Entsprechend der Schulmedizin ist der Begriff Traumatologie (griech. „die Wundenkunde“) die Wissenschaft von den Verletzungen und Wunden sowie deren Entstehung und auch deren Therapie. Die stärke der schulmedizinischen Traumatologie ist das Management von akuten und lebensbetrohlichen strukturellen Verletzungen. Osteopathie macht dieses Gebiet den Schulmedizinern keineswegs streitig – im Gegenteil: Meistens genau dort, wo der Schulmediziner mit bildgebenden Diagnostikmethoden keine oder nur geringe strukturelle Veränderungen im Körper des Patienten findet, kann Osteopathie ins Spiel kommen. Ihre Stärke liegt in der manuellen Lokalisation ,,Klassifikation und Behandlung funktioneller Störungen, sogenannte osteopathische Dysfunktionen (Fehlfunktionen). Sie liegt in ihrer eigenen Natur, sie entwickelt sich mit der Erfahrung des Osteopathen – sie ist also eine „Menschen – basierte Medizin“. Dies mag einer der Gründe sein, weshalb Osteopathie teilweise als „Osteo-Magie“ betrachtet wird: Viele osteopathische Techniken und Prinzipien sind von solch subtiler Art, das ein aussenstehender Betrachter die Behandlung als „Handauflegen“ klassifizieren möchte. Aber genau diese über Jahre hinweg antrainierte, subtile und präzise Berührungsart der osteopathischen Diagnostik und Behandlung macht die Osteopathie aus.
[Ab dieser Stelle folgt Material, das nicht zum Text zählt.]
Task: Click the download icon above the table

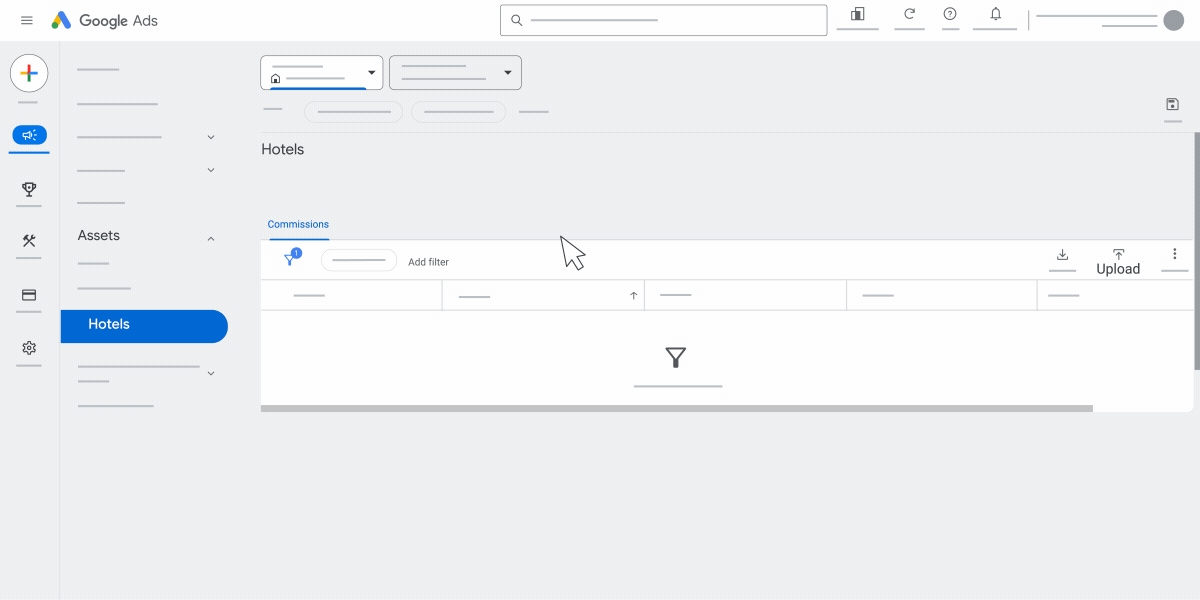Action: [1062, 255]
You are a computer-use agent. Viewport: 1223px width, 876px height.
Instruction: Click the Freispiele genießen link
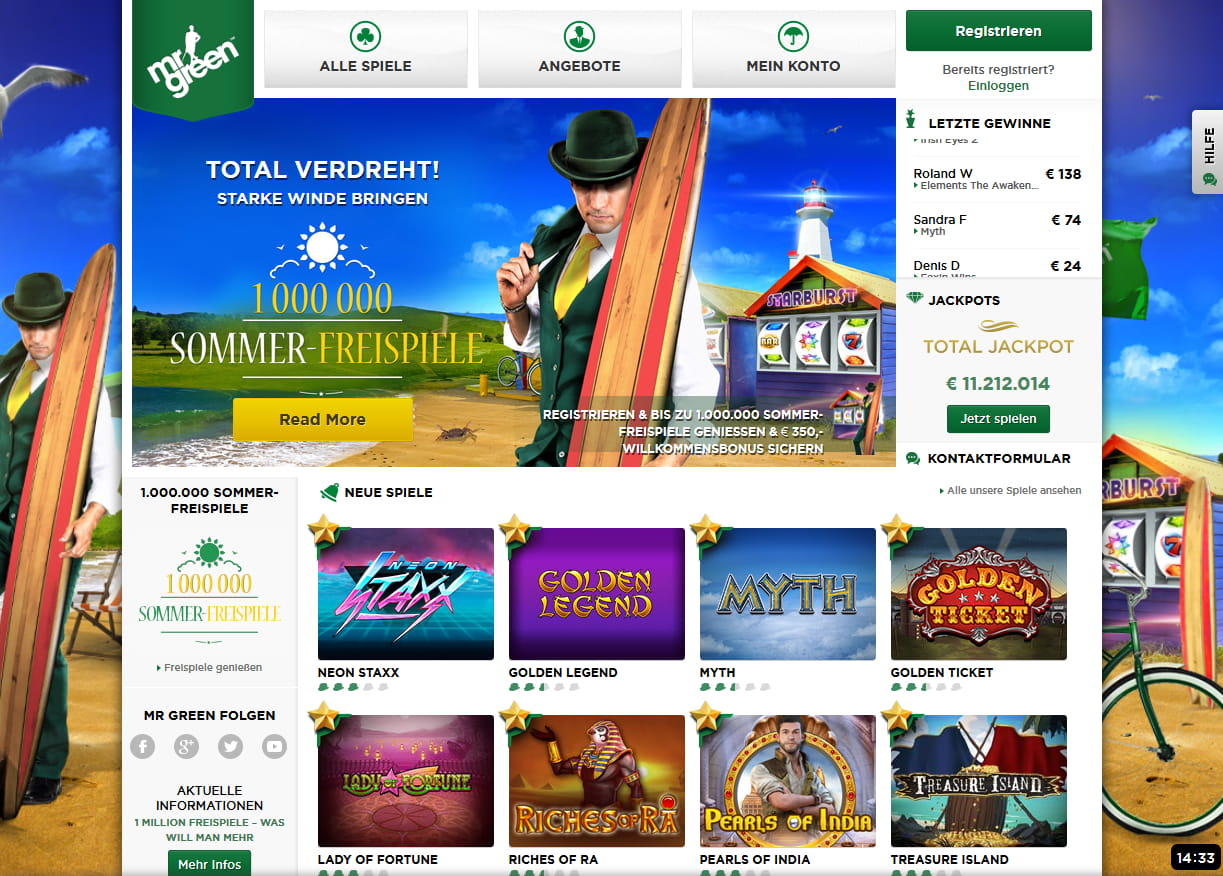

Die behandelnde Hand versucht den perfekten Paarungsabgleich mit dem zu behandelnden Gewebe zu finden. Mehr Kraftanwendung ist oft nicht besser, im Gegenteil, meistens gilt: Weniger ist mehr.

Eine Antwort an Skeptiker dieser oft so sanft aussehenden Therapiemethode könnte sein: „Nur, weil Du nicht genau weißt, wie ein Helikopter fliegen kann, heißt das noch lange nicht, das hier Magie im Spiel ist.“ Der wahre Zauber der Osteopathie liegt nicht in den Techniken, es ist der Geist, der dahinter steckt. Wie Johann Wolfgang von Goethe schon sagte: „Es ist der Geist, der jede Technik lebendig macht.“ Als Osteopath versuche ich jeden Tag die Lebendigkeit im Körper meiner Patienten zu verstehen, indem ich versuche, mit meiner diagnostischen und therapeutischen Berührung einen Dialog mit deren Gewebe zu führen, ähnlich wie der Maler den Pinsel führt. Das schöne an der Osteopathie ist, das jeder Lernprozess niemals aufhört. Jeder Patient lehrt mich erneut, neue Wege zu finden, um Gesundheit wieder herzustellen.